DeepSeek Impact Puts Edge AI on Edge
China’s DeepSeek, which demonstrated AI can be done with fewer resources, unleashed shockwaves through the AI training community. But what about AI inference? Any rethinking at edge AI?
NXP Semiconductors this week announced a definitive agreement to acquire Kinara, a startup developing Neural Processing Units (NPUs) and software development tools. Headquartered in Calif. with a development team in India, Kinara is focused on generative AI.
While the training side of AI felt the biggest DeepSeek impact, a broad range of changes is inevitable — due to model proliferations, multi-modal applications, open source and lower cost — for AI inference at the edge.
Economies and open training models will foster the development of “better models that are potentially cheaper, even if they aren’t open source,” predicted Rutger Vrijen, senior vice president, Strategy, Secure Connected Edge at NXP. Further, he sees “more capability at lower compute powers to edge devices, if we can compress those models to the edge.”
In short, he said, “If anything, this would accelerate our need for having a portfolio that can use that capability at the edge.”
NXP had started evaluating Kinara long before DeepSeek’s news hit the street, but NXP isn’t taking credit for foresight. DeepSeek “has just revalidated our thinking” of the Kinara acquisition, said Ajith Mekkoth, senior vice president, Engineering, Secure Connected Edge at NXP.
The Chinese company has shown that “these [AI] models are going to evolve very fast, and the ability to have a programmable core becomes critical for us to adapt fast is the key to our success,” for AI inference at the edge, noted Mekkoth.
NXP executives cited two elements in DeepSeek’s impact on AI inference. One is the need for “programmability that can bring new models fast, enabling customers to take advantage of the quick evolutions that will happen in the market,” said Mekkoth. The second is “open-source models,” prompting edge AI processor companies, including NXP, to “explore what they can do with them in a system.”
Other edge AI chip companies haven’t yet spelled out their analysis of the DeepSeek’s effect.

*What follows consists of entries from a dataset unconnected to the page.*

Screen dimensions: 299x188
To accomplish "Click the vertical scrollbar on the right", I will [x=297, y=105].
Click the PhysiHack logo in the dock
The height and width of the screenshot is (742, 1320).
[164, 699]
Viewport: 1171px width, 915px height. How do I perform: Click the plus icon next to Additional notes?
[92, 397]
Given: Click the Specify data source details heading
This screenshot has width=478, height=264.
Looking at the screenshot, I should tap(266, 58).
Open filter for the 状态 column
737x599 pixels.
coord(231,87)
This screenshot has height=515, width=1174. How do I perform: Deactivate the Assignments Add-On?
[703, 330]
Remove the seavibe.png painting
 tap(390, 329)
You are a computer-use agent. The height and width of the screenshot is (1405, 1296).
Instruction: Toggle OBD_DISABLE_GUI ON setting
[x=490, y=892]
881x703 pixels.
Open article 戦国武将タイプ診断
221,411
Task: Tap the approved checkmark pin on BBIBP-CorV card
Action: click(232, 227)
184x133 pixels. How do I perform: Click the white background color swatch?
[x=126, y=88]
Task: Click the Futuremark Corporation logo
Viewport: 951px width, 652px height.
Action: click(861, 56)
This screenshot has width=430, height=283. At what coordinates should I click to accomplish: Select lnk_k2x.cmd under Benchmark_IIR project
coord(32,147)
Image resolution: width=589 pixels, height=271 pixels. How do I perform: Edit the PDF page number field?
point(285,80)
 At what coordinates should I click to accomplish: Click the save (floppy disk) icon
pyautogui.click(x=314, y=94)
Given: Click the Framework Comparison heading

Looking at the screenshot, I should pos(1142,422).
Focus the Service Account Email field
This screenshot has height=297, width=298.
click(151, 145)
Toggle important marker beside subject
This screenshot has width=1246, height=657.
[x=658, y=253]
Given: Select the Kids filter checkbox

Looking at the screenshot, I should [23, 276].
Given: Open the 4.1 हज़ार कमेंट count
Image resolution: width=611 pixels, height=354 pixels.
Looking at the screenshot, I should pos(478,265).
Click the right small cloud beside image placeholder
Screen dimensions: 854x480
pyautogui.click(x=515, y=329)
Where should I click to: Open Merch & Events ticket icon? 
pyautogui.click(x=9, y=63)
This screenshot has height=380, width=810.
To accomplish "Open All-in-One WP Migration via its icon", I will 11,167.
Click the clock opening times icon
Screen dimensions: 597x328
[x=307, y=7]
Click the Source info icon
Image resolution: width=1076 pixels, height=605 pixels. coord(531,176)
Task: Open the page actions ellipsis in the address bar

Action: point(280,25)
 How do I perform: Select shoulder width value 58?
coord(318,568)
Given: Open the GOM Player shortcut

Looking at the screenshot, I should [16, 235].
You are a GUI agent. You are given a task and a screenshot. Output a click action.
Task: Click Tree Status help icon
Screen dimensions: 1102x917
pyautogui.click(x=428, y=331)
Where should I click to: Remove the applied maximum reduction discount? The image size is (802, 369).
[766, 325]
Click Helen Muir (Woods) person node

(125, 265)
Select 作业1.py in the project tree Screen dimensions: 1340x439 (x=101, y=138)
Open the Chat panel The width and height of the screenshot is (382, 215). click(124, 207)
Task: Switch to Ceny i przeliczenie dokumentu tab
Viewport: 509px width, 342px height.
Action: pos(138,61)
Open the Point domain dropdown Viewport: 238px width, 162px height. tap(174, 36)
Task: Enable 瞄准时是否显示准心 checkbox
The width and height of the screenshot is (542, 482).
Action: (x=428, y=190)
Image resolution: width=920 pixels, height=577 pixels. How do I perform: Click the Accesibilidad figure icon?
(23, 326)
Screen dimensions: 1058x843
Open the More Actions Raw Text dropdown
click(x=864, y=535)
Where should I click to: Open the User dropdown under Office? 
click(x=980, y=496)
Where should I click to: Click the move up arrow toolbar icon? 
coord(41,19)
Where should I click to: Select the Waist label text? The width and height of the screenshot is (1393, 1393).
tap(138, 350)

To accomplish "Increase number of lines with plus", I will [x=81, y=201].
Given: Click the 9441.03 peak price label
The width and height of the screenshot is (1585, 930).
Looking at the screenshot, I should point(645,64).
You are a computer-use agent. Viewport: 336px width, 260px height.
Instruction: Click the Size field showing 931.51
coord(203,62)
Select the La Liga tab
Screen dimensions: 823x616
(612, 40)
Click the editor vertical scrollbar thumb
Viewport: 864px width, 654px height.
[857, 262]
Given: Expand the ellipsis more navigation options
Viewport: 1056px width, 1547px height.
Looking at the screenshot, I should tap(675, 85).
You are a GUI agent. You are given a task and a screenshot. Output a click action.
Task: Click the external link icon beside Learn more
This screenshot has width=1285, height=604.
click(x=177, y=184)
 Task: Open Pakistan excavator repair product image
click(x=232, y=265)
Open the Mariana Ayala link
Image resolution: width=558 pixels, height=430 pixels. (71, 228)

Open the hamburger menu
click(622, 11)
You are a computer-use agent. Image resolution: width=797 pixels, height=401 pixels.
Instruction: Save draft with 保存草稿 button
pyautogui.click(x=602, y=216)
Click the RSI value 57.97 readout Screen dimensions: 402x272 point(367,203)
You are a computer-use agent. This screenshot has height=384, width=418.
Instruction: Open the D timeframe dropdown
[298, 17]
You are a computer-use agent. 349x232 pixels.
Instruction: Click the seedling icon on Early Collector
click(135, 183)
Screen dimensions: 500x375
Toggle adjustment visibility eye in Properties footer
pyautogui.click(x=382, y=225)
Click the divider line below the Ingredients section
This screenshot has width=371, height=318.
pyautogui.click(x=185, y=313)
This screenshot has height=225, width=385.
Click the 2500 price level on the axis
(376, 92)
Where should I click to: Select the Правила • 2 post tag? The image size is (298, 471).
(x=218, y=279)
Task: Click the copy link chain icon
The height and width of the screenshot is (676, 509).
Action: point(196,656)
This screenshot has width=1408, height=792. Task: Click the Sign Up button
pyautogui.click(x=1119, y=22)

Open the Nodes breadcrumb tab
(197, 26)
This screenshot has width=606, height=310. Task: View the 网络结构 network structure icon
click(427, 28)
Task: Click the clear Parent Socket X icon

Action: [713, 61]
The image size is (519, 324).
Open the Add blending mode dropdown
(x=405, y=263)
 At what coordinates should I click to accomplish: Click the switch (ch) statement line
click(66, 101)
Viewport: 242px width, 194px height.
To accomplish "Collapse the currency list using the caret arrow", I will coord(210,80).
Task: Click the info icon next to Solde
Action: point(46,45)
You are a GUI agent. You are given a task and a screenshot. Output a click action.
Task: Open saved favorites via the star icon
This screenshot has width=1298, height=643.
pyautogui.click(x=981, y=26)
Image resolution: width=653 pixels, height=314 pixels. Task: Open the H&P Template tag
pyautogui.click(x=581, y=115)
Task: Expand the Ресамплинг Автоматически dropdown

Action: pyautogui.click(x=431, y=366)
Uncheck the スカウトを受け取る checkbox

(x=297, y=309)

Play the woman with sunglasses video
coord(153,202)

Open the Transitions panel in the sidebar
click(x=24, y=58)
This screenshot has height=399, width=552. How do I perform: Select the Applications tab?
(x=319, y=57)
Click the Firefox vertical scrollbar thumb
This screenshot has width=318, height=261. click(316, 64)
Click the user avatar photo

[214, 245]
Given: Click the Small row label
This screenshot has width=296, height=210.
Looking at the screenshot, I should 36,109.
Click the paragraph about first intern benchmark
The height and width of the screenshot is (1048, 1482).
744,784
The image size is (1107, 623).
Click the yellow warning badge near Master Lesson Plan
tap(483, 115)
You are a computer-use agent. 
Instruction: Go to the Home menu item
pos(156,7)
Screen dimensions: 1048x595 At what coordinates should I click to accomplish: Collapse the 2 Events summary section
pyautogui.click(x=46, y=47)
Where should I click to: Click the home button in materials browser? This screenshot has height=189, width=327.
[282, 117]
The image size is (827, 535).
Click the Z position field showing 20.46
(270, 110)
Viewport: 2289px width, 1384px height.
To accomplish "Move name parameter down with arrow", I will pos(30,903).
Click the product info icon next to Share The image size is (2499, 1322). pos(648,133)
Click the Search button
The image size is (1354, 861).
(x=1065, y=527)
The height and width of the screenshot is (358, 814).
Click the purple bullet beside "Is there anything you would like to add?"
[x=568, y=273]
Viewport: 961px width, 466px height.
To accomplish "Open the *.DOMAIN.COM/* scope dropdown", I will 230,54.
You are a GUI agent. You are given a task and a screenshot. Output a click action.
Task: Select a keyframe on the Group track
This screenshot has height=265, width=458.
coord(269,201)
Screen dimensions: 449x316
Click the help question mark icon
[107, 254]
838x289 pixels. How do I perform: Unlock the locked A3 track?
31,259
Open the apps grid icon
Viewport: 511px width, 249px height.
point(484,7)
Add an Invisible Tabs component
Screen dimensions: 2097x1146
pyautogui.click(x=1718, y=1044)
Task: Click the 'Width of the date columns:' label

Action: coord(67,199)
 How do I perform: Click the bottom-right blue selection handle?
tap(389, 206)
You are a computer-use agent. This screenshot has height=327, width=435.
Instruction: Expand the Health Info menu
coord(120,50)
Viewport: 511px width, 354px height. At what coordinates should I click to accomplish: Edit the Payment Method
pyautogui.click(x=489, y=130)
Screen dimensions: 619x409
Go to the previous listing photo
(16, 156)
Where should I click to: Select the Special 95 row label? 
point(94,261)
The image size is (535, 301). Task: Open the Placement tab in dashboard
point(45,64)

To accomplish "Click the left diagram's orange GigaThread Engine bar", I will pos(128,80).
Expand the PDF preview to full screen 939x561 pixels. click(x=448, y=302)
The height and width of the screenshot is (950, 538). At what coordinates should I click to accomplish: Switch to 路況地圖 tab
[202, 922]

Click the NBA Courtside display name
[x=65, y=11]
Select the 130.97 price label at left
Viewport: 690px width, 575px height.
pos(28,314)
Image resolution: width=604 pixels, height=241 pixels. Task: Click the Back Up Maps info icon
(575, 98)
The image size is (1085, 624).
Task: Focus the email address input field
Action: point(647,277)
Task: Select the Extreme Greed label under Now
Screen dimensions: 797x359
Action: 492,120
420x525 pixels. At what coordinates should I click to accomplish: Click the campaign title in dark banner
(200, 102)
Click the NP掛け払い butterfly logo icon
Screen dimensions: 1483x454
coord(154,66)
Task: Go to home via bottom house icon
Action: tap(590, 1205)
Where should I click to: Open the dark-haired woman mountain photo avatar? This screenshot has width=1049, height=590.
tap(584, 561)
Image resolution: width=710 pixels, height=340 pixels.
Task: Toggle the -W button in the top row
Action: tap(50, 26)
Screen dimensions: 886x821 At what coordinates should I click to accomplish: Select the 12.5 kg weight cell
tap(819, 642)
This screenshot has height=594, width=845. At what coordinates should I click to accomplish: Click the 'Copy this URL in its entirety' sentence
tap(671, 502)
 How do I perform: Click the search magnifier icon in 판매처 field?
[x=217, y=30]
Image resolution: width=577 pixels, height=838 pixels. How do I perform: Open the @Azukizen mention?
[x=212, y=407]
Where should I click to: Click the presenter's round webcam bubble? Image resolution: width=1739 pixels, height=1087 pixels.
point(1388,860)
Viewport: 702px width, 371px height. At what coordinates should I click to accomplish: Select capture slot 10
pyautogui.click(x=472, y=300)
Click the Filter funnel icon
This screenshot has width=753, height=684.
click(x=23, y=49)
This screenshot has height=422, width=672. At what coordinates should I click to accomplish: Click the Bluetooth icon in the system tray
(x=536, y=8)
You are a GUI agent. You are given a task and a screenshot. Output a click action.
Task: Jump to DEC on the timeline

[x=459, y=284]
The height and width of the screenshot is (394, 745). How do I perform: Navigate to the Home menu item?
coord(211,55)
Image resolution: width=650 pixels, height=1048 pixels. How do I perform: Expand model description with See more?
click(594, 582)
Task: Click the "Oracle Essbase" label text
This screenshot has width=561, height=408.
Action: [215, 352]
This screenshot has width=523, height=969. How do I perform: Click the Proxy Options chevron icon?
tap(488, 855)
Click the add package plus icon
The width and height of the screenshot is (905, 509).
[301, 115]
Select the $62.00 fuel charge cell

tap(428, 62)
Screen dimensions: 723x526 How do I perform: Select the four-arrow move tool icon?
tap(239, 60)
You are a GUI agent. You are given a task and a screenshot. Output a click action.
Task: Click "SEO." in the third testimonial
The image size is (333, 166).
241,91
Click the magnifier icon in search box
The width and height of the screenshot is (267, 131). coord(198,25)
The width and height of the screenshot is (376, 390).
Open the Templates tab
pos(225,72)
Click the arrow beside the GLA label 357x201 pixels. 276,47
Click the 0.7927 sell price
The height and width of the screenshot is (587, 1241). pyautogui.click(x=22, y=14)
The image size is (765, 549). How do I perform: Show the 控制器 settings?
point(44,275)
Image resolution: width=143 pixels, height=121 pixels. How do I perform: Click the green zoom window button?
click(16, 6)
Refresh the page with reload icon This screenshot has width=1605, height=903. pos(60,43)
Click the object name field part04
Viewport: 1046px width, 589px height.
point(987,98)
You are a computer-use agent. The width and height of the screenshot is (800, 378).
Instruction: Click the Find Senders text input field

The only certainty is that a lot of people are carrying out lots of debates on this very topic inside their company.
Sense-Think-Act
The acquisition of Kinara enables NXP to add much more programmability and scalability to its product portfolio.
Known for its “sense, think, and act” tag line, NXP has created a plan to substantially grow its brain — or “think” function —for processing generative AI models at the edge.
Although traditionally strong in sensing and actuation, NXP, thusfar, has had to depend on other big-brain chip suppliers – Nvidia, Qualcomm and Mobileye. This was particularly true, for example, when NXP’s automotive customers needed to design highly automated vehicle architecture. Auto industry analysts have long wondered when NXP might develop its own brain chip.
Asked if the Kinara acquisition is a shift in NXP’s ‘brain chip’ strategy, Vrijen noted, “I don’t think this competes directly with the Qualcomm brains, because we are very much at the edge with these [AI] solutions.” However, given how AI is about to increase “the usefulness of edge systems” and is transforming “productivity, energy efficiency, security, reliability, operational efficiency,” he said NXP “cannot ignore the brain. That brain will be a core part of the system solutions.”
Vrijen acknowledged it has become strategically essential for NXP to “have control over how that brain will develop in the future.”
Edge AI landscape
NXP’s move also illustrates how the edge AI inference landscape has gotten more fragmented, diverse and complex.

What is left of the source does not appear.